Familiares de 12 manifestantes de Hong Kong exigem julgamento aberto ao público

Os familiares de 12 manifestantes antigovernamentais de Hong Kong acusados de “travessia ilegal” das águas da China continental, entre eles um jovem luso-chinês, exigiram hoje que o julgamento seja aberto ao público.

Num comunicado divulgado pela campanha #save12hkyouths (“salvem os 12 jovens de Hong Kong”), os familiares pediram ainda às autoridades de Shenzhen, cidade chinesa adjacente a Hong Kong, que lhes permitam nomear advogados para defender os ativistas.

O Governo chinês alega que os jovens já escolheram advogados de defesa, mas os familiares temem que sejam nomeados pelas autoridades chinesas e que, como tal, “sigam as ordens do Governo e ajam contra os interesses dos 12”.

O comunicado solicita também ao Ministério Público chinês que informe os familiares da data do julgamento com antecedência e que lhes conceda uma exceção à quarentena de 14 dias imposta a quem chega à China continental devido à pandemia de covid-19, de forma a poderem assistir ao julgamento.

O documento exige ainda que a acusação seja enviada aos familiares dos manifestantes.

A Procuradoria-Geral de Yantian, em Shenzhen, acusou hoje formalmente oito dos 12 detidos de “travessia ilegal” das águas da China continental.
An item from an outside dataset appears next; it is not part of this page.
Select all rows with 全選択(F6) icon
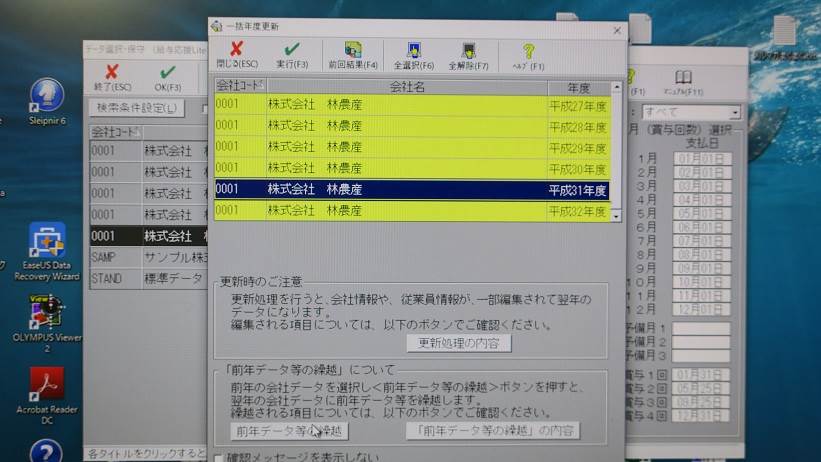Viewport: 821px width, 462px height. [x=413, y=53]
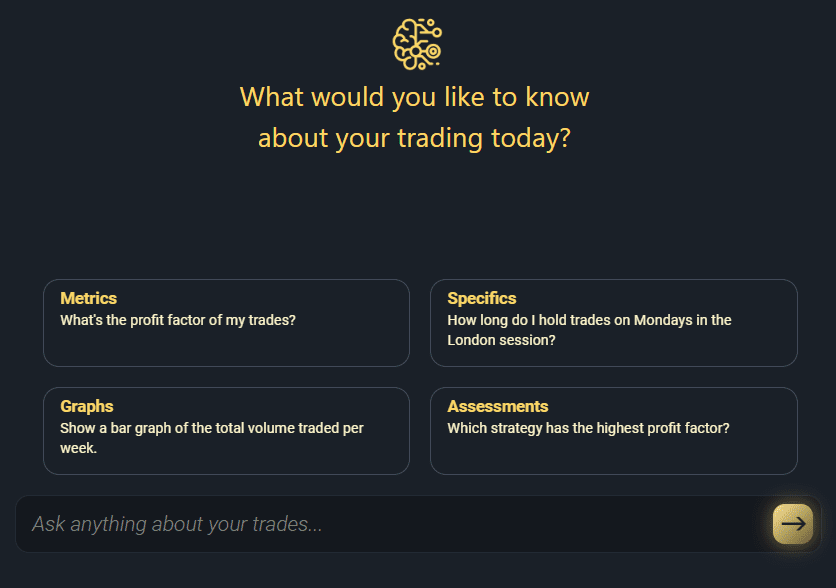Choose the Assessments suggestion card
The image size is (836, 588).
614,430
Dois dos ativistas são ainda suspeitos de organizar a passagem ilegal da fronteira.

Segundo uma nota publicada na rede social chinesa Weibo, os procuradores irão, entretanto, decidir, numa sessão à porta fechada, se os restantes dois jovens irão ou não ser acusados, por serem menores de idade.

A campanha #save12hkyouths revelou hoje à Lusa que só a família de um dos detidos tinha sido informada da acusação formal, tendo hoje recebido uma chamada de um advogado que terá sido nomeado pelo Governo chinês para defender o ativista.
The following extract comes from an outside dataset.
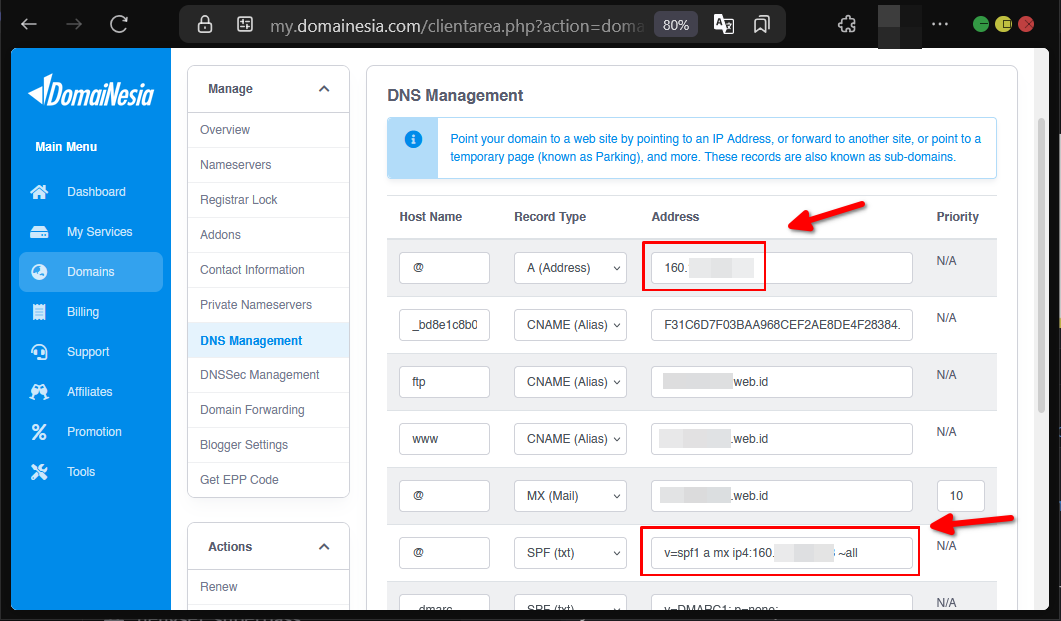Click the translate page icon in address bar
The image size is (1061, 621).
(x=724, y=24)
A campanha confirmou que a família do estudante universitário Tsz Lun Kok, detentor de passaportes português e chinês, não recebeu ainda qualquer informação oficial.

Os detidos, a maioria ligados aos protestos anti-governamentais do ano passado, em Hong Kong, tinham iniciado a viagem com destino a Taiwan, onde se pensa que procuravam asilo, quando a lancha em que seguiam foi intercetada, em 23 de agosto, pela guarda costeira chinesa.

Segundo familiares dos detidos, desde a detenção nenhum dos ativistas pôde contactar a família nem ter acesso a advogados mandatados pelos seus familiares.

A #save12hkyouths anunciou em 19 de novembro que familiares de sete dos detidos receberam cartas alegadamente escritas pelos ativistas. Na altura a campanha confirmou à Lusa que a família de Tsz Lun Kok não tinha recebido qualquer mensagem do jovem.

O jovem, que tem nacionalidade portuguesa e chinesa, embora a China não reconheça a dupla nacionalidade, tinha já sido detido em 18 de novembro de 2019 em Hong Kong, e mais tarde libertado, durante o cerco da polícia à Universidade Politécnica daquele território, sendo acusado de motim, por ter participado alegadamente numa manobra para desviar as atenções das forças de segurança com o objetivo de permitir a fuga de estudantes refugiados no interior.